:: Task goal ::
Please give, word for word, the line containing "Image resolution: width=586" and every line that comes after it in the data below.

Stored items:
----
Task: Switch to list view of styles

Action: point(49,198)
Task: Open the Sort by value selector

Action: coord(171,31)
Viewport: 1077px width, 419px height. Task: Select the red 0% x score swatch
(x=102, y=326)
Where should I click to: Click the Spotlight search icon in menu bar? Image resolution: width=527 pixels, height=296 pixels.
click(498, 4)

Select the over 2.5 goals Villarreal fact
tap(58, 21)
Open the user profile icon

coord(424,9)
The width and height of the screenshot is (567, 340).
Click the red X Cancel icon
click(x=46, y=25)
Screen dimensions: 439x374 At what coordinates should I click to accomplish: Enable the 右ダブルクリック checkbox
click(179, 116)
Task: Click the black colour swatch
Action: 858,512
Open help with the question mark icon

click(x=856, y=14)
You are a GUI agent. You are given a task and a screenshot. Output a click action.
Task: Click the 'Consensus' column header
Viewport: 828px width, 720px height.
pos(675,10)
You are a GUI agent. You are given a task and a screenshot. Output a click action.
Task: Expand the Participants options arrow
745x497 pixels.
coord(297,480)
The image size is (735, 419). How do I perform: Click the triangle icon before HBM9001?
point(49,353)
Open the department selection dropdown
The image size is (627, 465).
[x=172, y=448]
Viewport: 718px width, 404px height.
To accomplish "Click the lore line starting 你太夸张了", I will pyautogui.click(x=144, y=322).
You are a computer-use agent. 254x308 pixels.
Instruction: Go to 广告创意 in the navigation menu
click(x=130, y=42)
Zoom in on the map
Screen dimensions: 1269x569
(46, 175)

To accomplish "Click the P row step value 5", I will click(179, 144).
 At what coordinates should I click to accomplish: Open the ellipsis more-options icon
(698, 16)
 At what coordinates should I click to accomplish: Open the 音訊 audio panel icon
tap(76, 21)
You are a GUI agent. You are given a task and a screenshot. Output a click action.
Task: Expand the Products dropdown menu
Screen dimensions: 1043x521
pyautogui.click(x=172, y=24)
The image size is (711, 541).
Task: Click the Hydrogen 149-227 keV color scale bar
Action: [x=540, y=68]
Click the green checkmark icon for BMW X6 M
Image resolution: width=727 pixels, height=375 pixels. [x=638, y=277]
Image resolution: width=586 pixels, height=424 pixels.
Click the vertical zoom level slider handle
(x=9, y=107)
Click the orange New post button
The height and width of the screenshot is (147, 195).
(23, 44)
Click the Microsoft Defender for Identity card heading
----
:: Response below ::
Image resolution: width=586 pixels, height=424 pixels.
Click the vertical zoom level slider handle
(x=9, y=107)
Click the orange New post button
The height and width of the screenshot is (147, 195).
(23, 44)
Click the Microsoft Defender for Identity card heading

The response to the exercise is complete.